How can any of us know for certain that there's no way we'd ever deny Christ or leave the faith? The answer is- there isn't. Anyone who would tell you that they know, for sure, 100%, no doubts whatsoever is probably closer to apostatizing than they think.
As I was sitting thinking about how some people can fall so quickly from full activity in the church to neglecting duties to rejecting the counsel of local leaders and even prophets, I started thinking about whether any of us are safe from this.
It would seem to me that if anyone would be safe from this it would have been Jesus' twelve apostles. They were with Him day in and day out throughout His ministry.

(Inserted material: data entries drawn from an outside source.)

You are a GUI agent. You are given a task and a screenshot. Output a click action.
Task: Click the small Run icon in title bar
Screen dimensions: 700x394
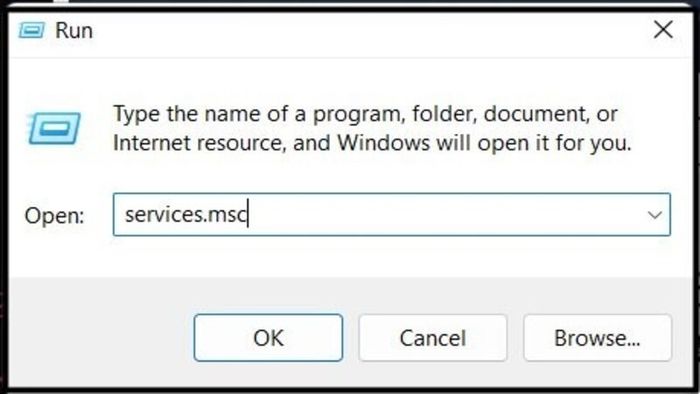pos(31,30)
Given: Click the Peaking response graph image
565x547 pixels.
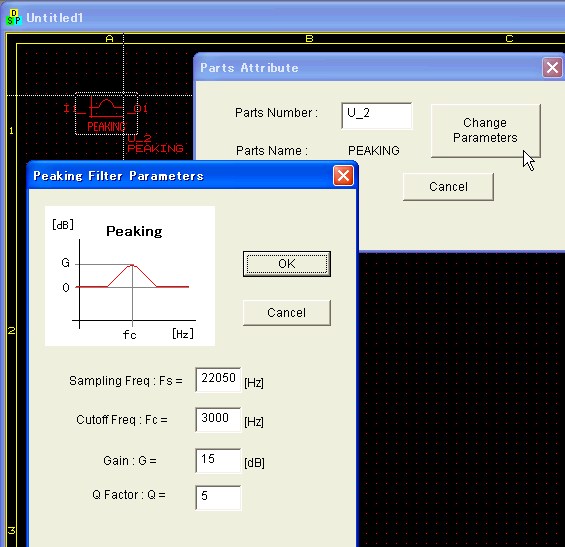Looking at the screenshot, I should [130, 276].
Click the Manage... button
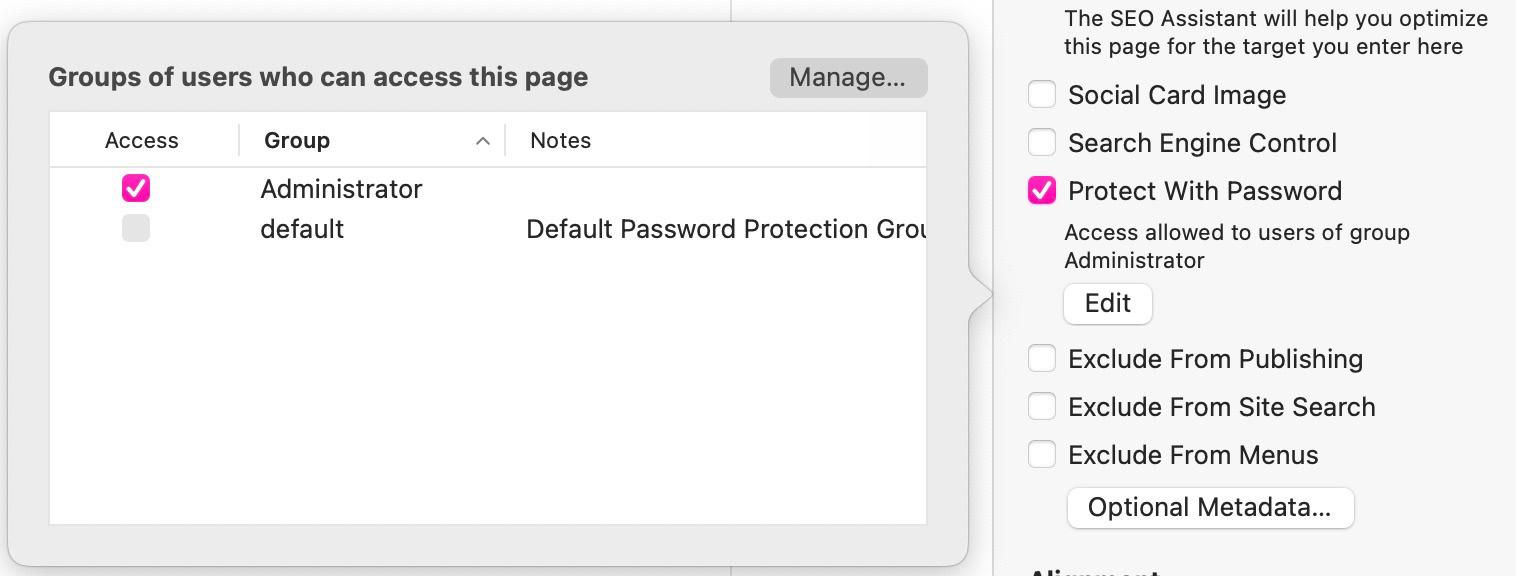Screen dimensions: 1516x576 [848, 78]
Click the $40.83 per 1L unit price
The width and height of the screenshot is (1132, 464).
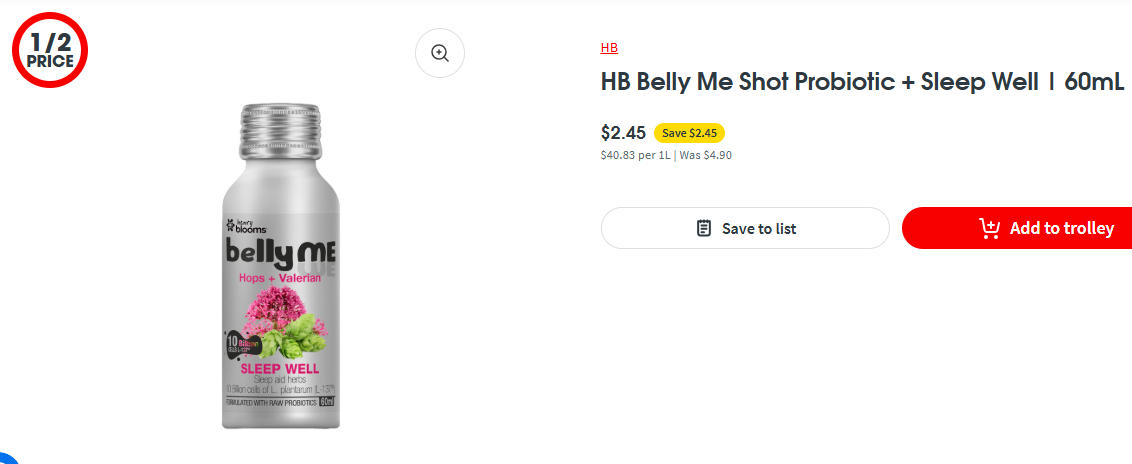(x=635, y=155)
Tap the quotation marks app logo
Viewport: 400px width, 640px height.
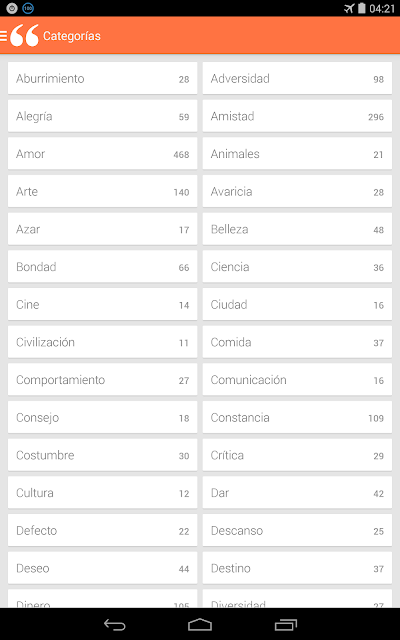24,36
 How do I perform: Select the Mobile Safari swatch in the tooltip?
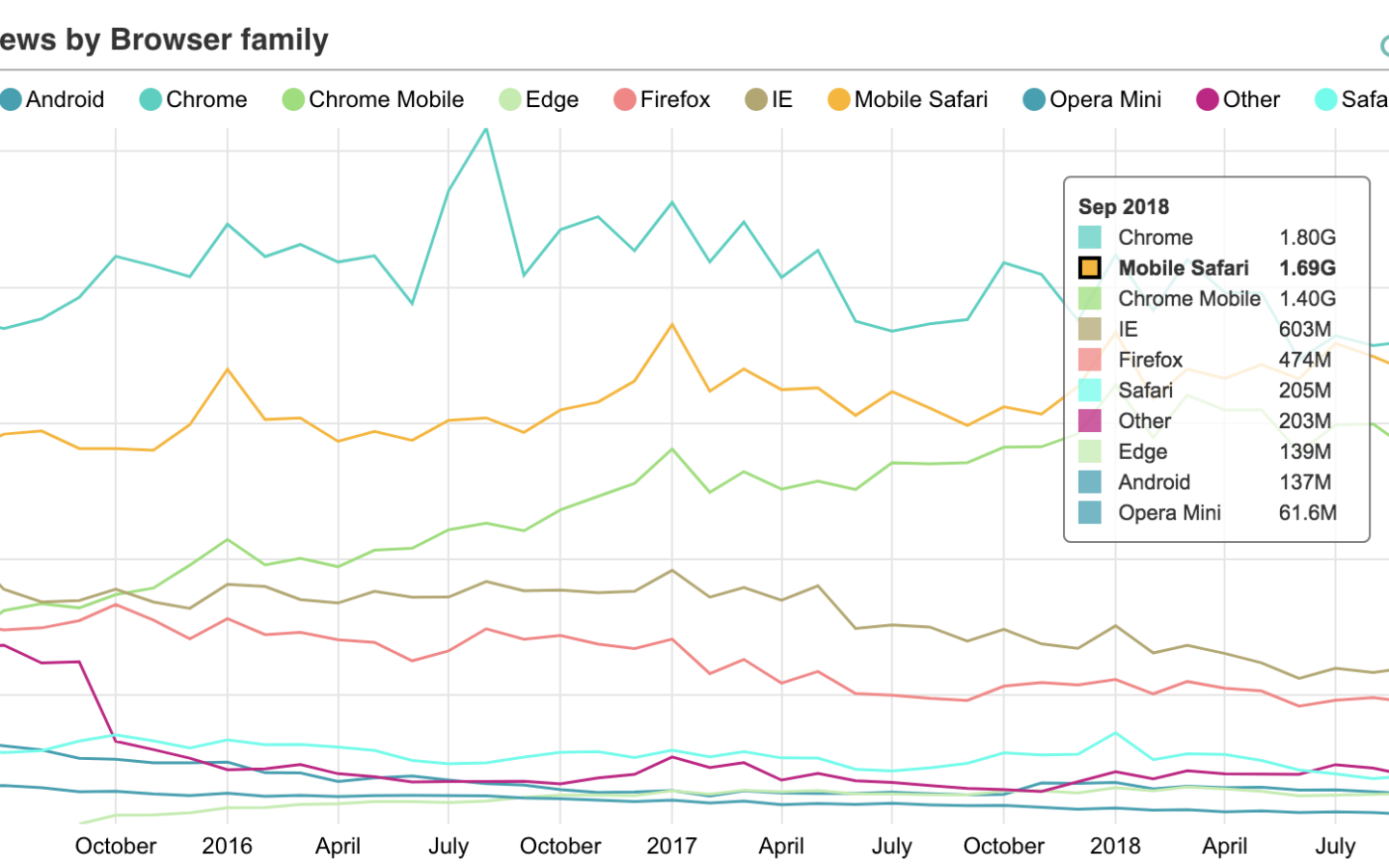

They ate with Him, travelled with Him, learned from Him, and knew Him. He was their leader, their friend, and their Savior.
So wouldn't these men have been immune from the dangers of apostasy? Wouldn't they have been so spiritual and so strong that they would never fall away?

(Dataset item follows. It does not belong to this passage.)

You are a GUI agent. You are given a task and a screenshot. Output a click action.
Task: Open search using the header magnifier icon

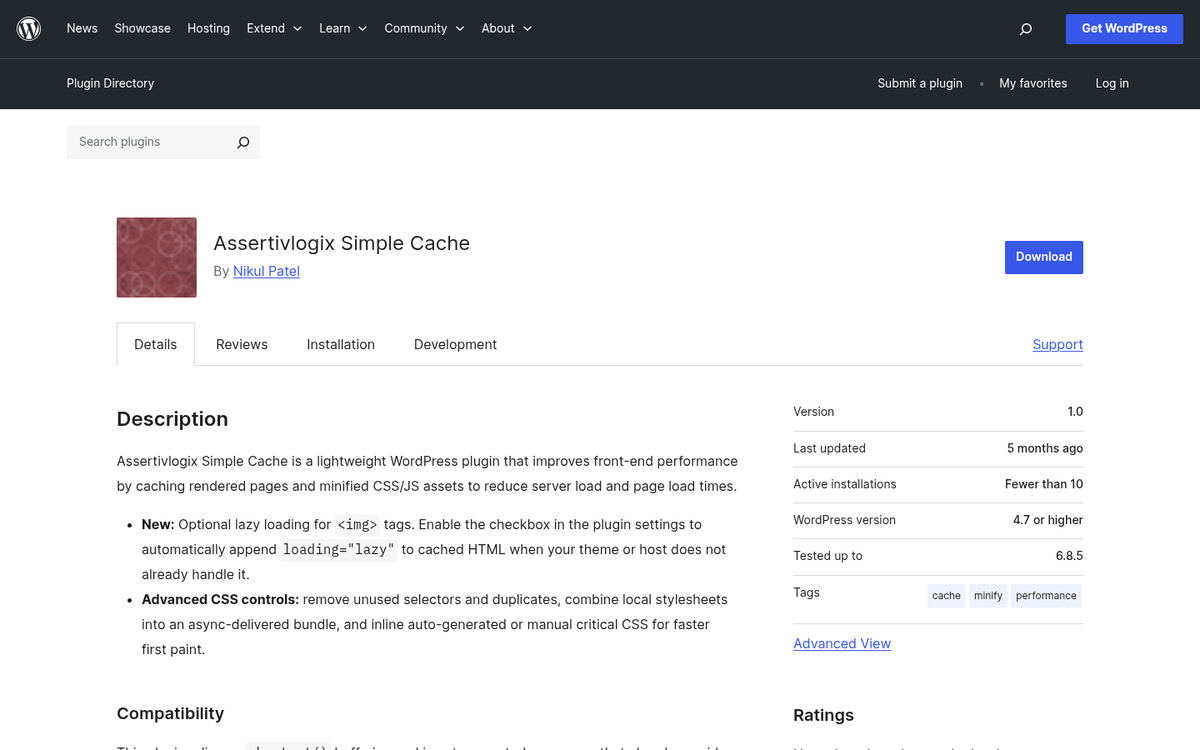coord(1025,29)
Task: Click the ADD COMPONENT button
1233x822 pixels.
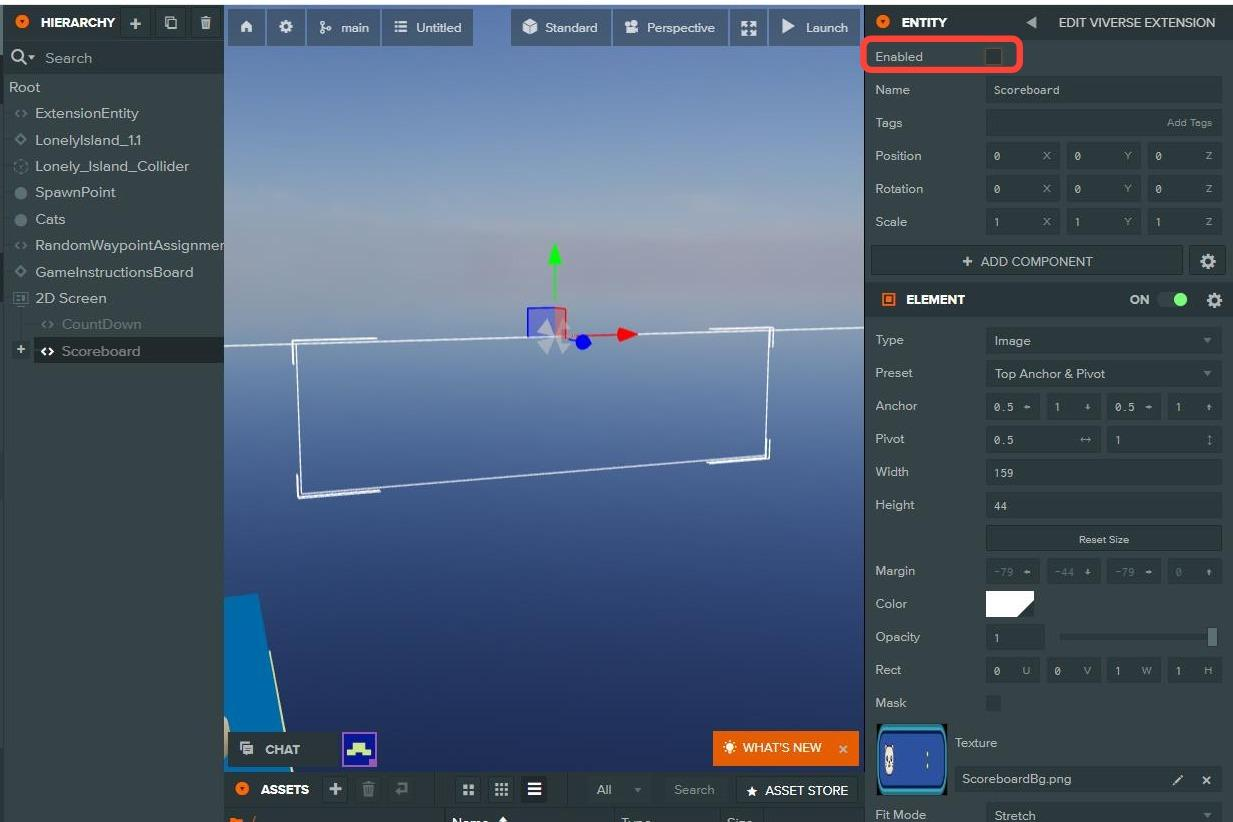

I think that one instance shows us that even the strongest who are humble recognize that humans are fallible and unreliable. When Jesus instituted the sacrament with His apostles and He said "Verily I say unto you, that one of you shall betray me" the apostles didn't respond with an automatic (and arrogant) "No way. That could never happen. Not me." Instead, they each turned and looked around and then looked inside themselves and said "Lord, is it I?"
How profound that the very apostles of the Lord while He was on earth in the flesh would be so humble and so aware of their limitations that their first response was to ask "Is it I?"

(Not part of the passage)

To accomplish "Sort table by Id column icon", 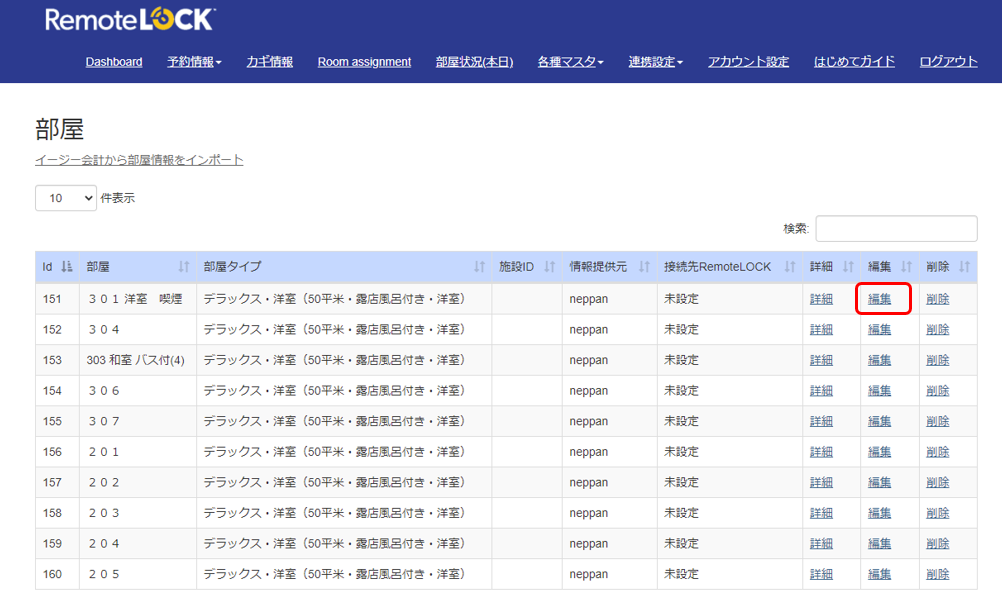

If these great men, who had such strong testimonies of the Lord, could find need to ask themselves such a question... how much more do we need to ask the same of ourselves?
When we hear counsel we're tempted to reject, when we find that we're too busy or too lazy or too whatever to follow the Savior's commandments, when we want to follow our own path regardless of where it's leading.... do we ever stop and ask "Lord is it I?" Do we question whether the choices we are making and the things we are doing (or not doing) will bring us to deny our faith and turn our backs on the Savior?
It doesn't take huge steps to end up on the wrong path. Most people who find themselves lost have gotten there by getting off course a little at a time. One small choice leads to another. And before you know it, you're sitting at the judgement bar before Christ saying "Lord, how did it end up being me?"
I want to learn from the example of the apostles. I want to take the time to stop and think about how well my life lines up with the Savior's, and ask myself periodically... "Lord, is it I?" Am I the one who is in the wrong? Am I putting my own pride before your humility? Am I choosing to turn my back on you? Or am I truly willing to submit to Thy will and put Thee first in my life? Even if it's uncomfortable or hard?
I can't guarantee that I'll always be active in the church, or that I would never fall away into other paths, but I pray with all my heart that the Lord will help me stay humble enough that I can receive His counsel when He's trying to keep me from leaving Him. I want to be able to say, in the end, "No, Lord, it isn't I that betrayed you."